La décision rendue par la Cour d'appel fédérale du deuxième circuit dans l'affaire 3131 Veterans Blvd. évite tout conflit entre les circuits et rend plus difficile pour une partie de faire valoir, dans un circuit qui ne s'est pas encore prononcé sur la question, que l'article II de la Convention de New York n'est pas d'application automatique. Néanmoins, les parties du secteur de l'assurance/réassurance doivent choisir avec soin les dispositions relatives au droit applicable et au lieu de juridiction afin de s'assurer que les clauses d'arbitrage figurant dans les accords sont exécutoires.
[1]Stephens c. Am. Int’l Ins. Co., 66 F.3d 41 (2d Cir. 1995).
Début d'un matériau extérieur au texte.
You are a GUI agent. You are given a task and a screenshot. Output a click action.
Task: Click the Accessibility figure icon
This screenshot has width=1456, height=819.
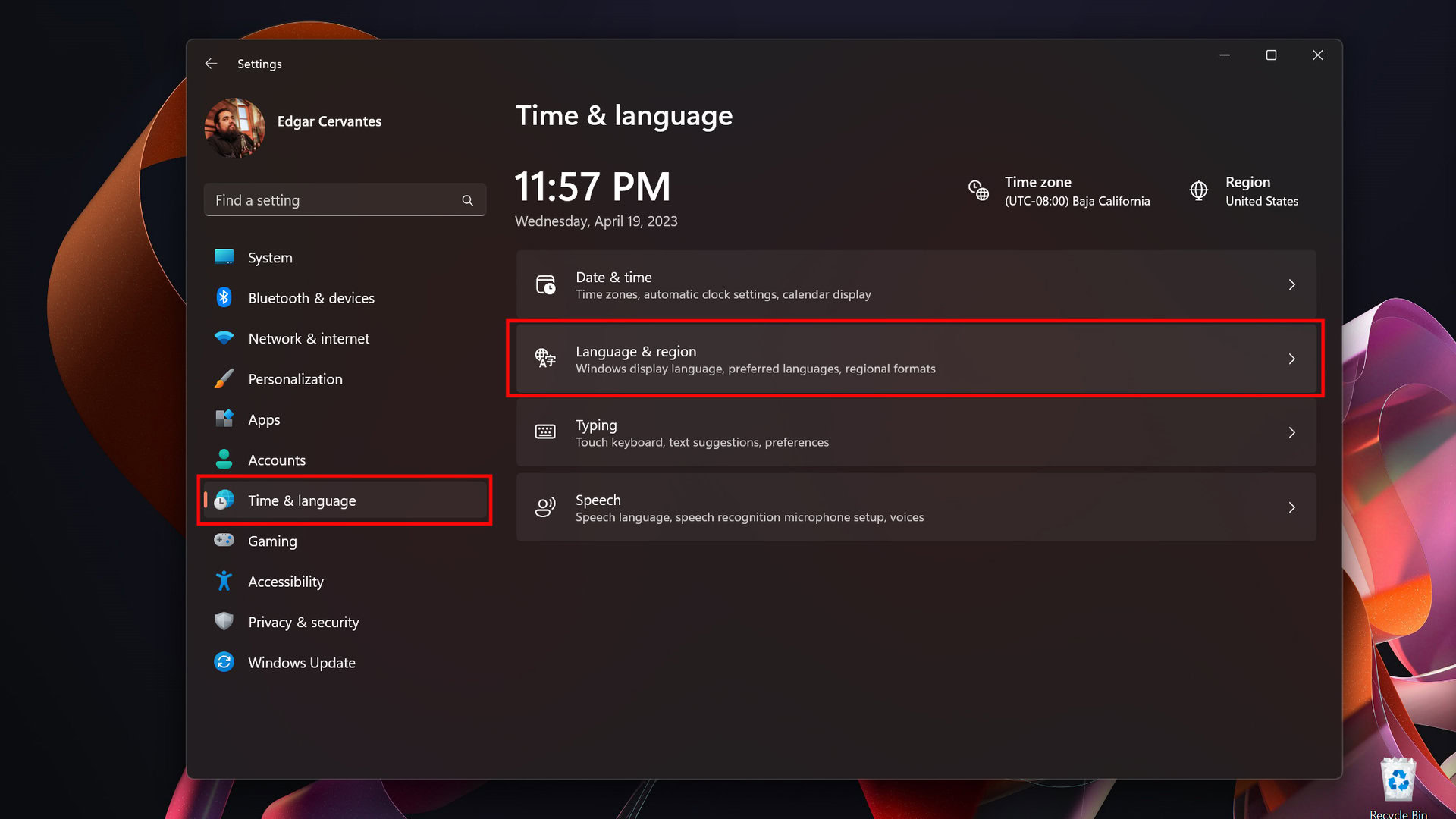pos(224,581)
[2]Safety Nat. Cas. Corp. c. Certain Underwriters At Lloyd’s, Londres, 587 F.3d 714 (5e Cir. 2009).
[3]CLMS Mgmt. Servs., 8F.4th 1007 (9e Cir. 2021).
[4]Green Enterprises, LLC c. Hiscox Syndicates Ltd. chez Lloyd’s of London, 68 F.4th 662 (1st Cir. 2023).
[5] La. R.S. §22:868.
[6] La loi fédérale McCarran Ferguson Act laisse la réglementation des assurances aux États. Le texte pertinent stipule :
« Aucune loi du Congrès ne peut être interprétée comme invalidant, altérant ou remplaçant une loi promulguée par un État dans le but de réglementer les activités d'assurance [...] à moins que cette loi ne concerne spécifiquement les activités d'assurance. »
15 USC § 1012(b).
[7] 552 U.S. 491 (2008)
[8] N° 09-945, 2010 WL 3375626, aux pages *8-11 (2010).